Quantos de vocês acreditam que quanto mais movimentarmos a região onde há maior deposição de gordura maior será a redução de gordura localizada? Existe essa possibilidade? Exercícios repetitivos para a região reduzem mesmo a gordura?

Adianto a resposta dizendo que NÃO. O nosso tecido adiposo é formado por células conhecidas como adipócitos, cuja principal função é o armazenamento de energia. O tecido adiposo é encontrado em maior quantidade abaixo da nossa pele, distribuído de forma irregular pelo corpo (alguns lugares têm um tecido adiposo maior, mais espesso) e também no abdômen em torno das nossas vísceras. A gordura, por sua vez, é acumulada em nosso corpo quando passamos a ingerir mais calorias do que gastamos no nosso dia.

Pensar que mobilizar mais um membro do que o outro em função da queima da gordura subcutânea é errado, tendo em vista que o músculo durante a contração utilizará o glicogênio (reserva de carboidrato) e, dependendo da magnitude e do tempo do estímulo, mobilizará gordura de dentro do músculo e não a gordura que a gente vê e se incomoda. Ainda assim, pensar que mobilizar uma região resultaria na redução da gordura local é um erro, pois quando pensamos em queima da gordura devemos entender que ocorre no corpo como um todo, não havendo possibilidade de queimar mais a gordura de uma região do que de outra.

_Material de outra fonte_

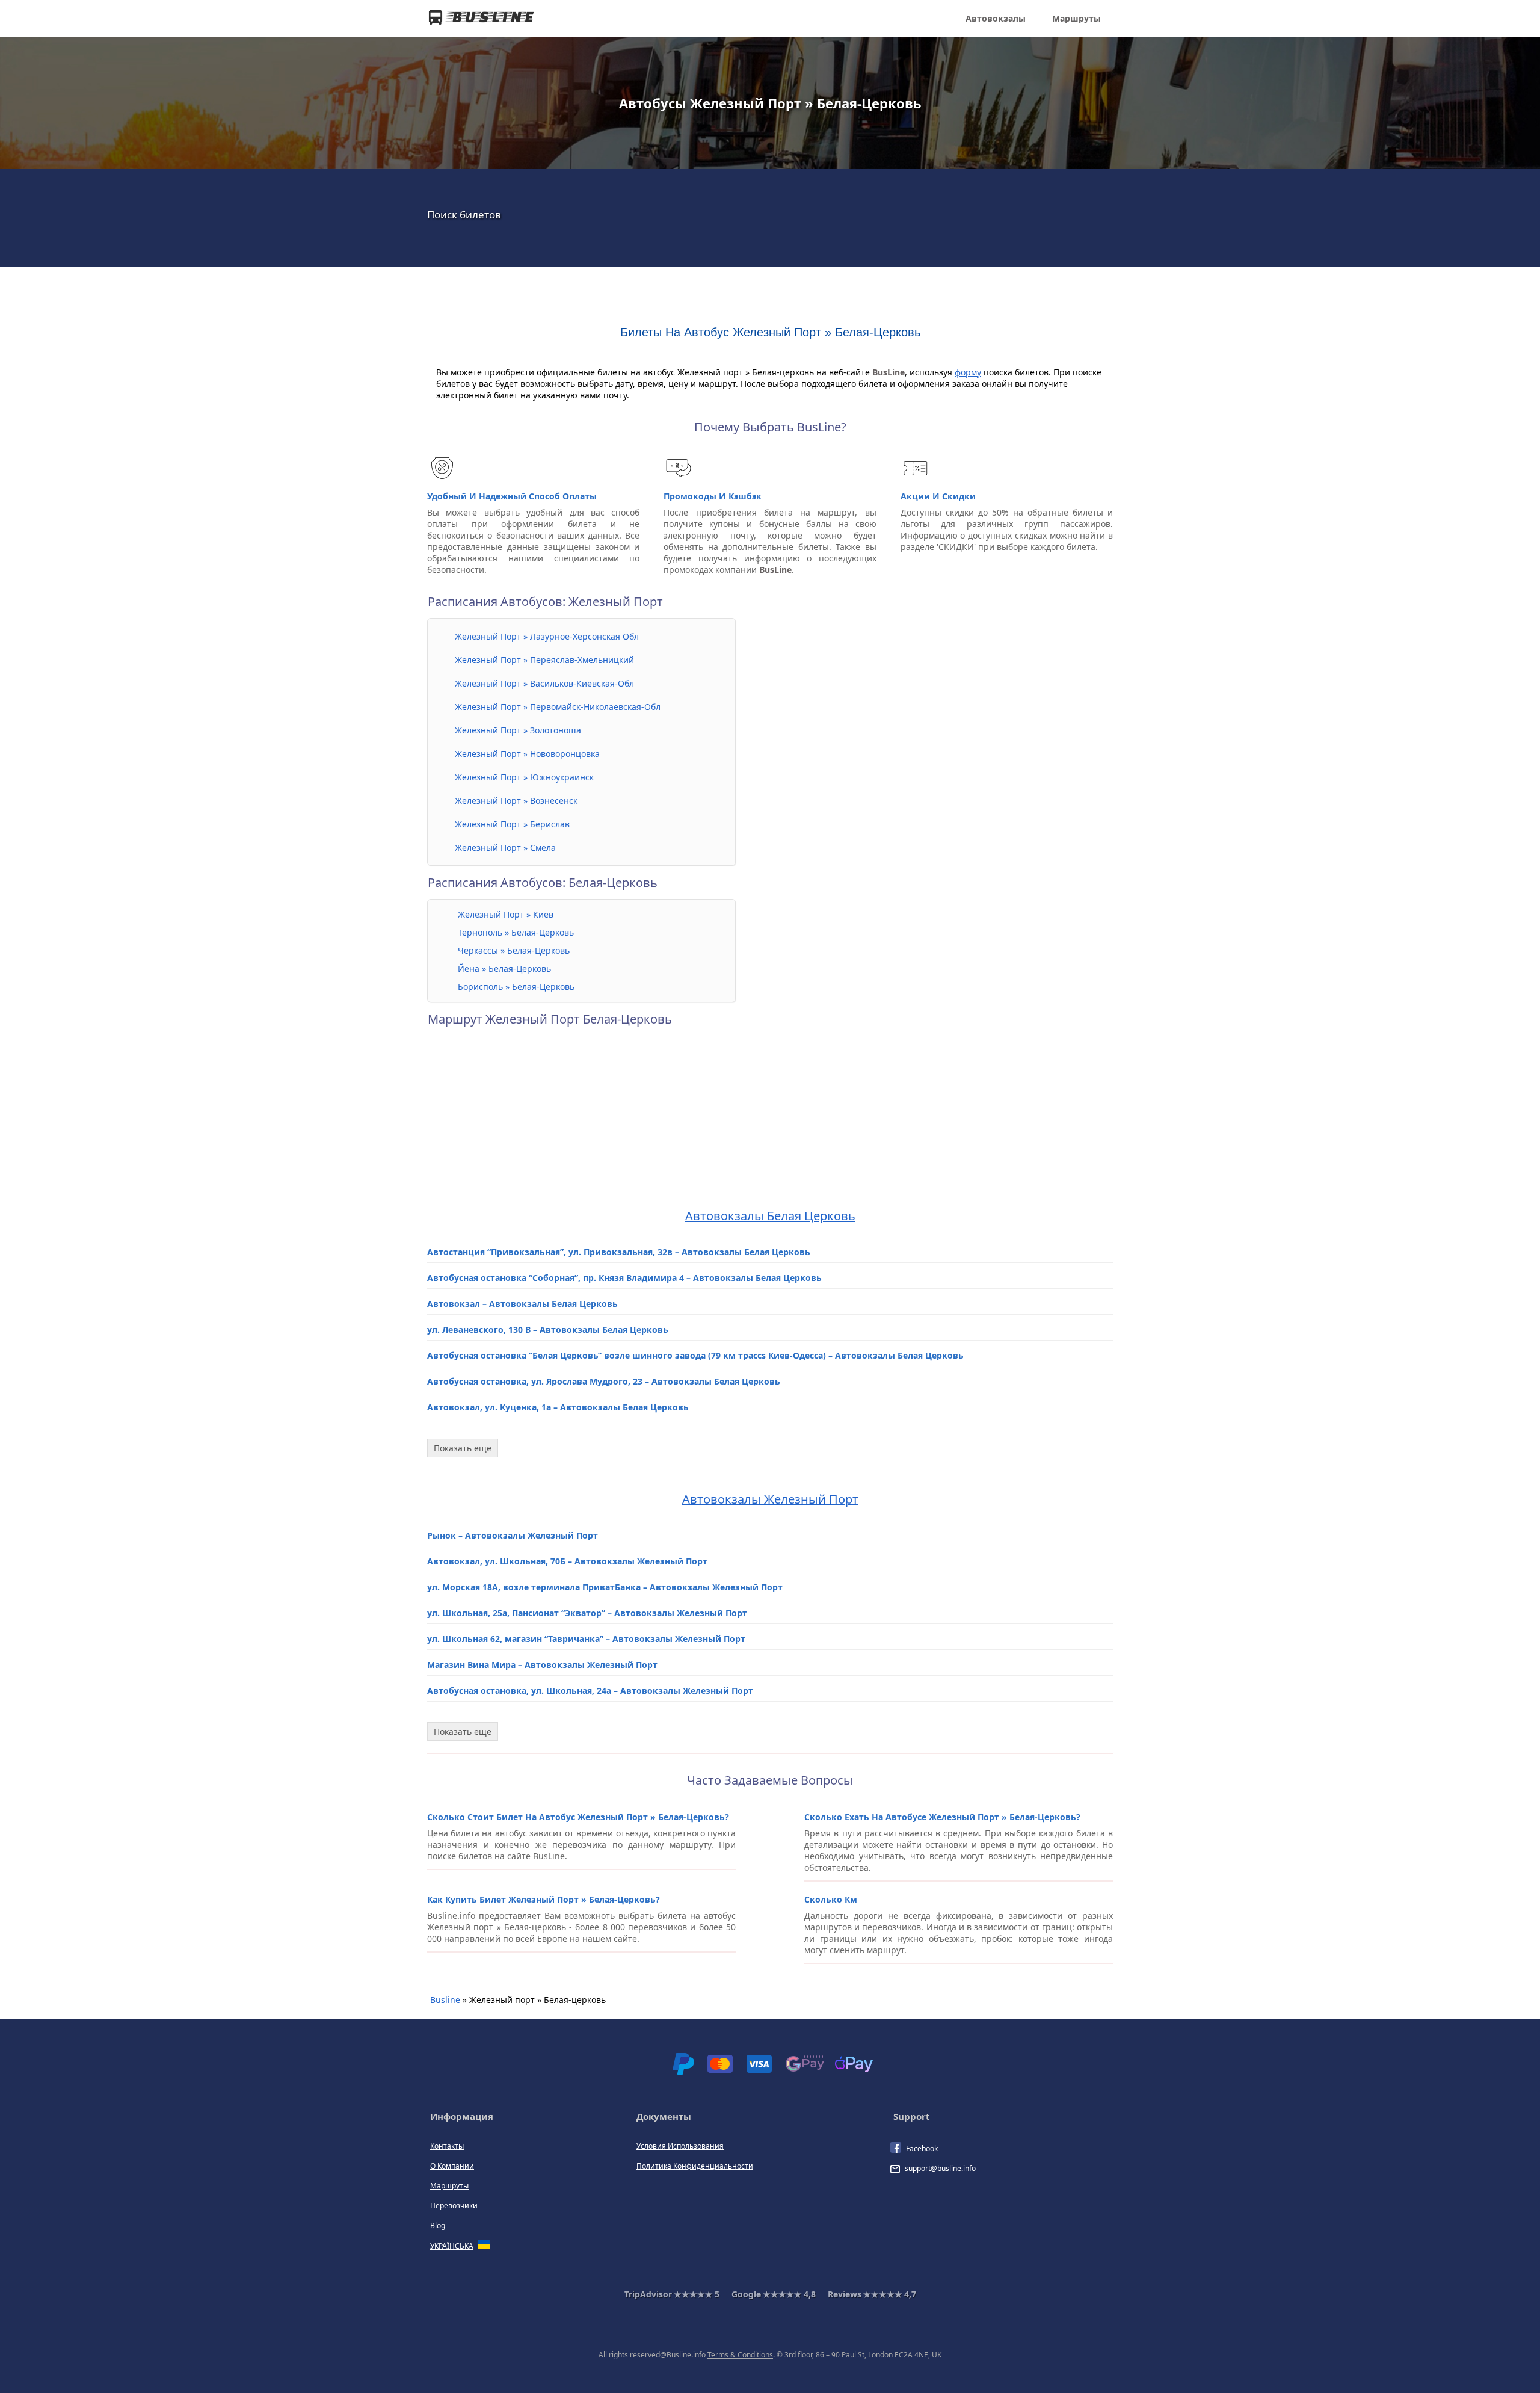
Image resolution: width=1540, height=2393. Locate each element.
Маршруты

O exercício físico é capaz de mobilizar grandes estoques de gordura para fora da célula com o intuito de ser oxidada (queima de gordura), tanto durante quanto após a atividade. Hoje o HIIT tem mostrado ser bastante eficaz na mobilização de gordura, mas é fundamental entender que a adequação da dieta combinada com exercícios que busquem romper a sua zona de conforto são os produtos chaves para a redução da gordura global e localizada.

Espero que tenham entendido que a gordura se oxida como um todo, resultado de um processo global de dieta e treinamento. Chega de acreditar que 1000 abdominais secam barriga, ok?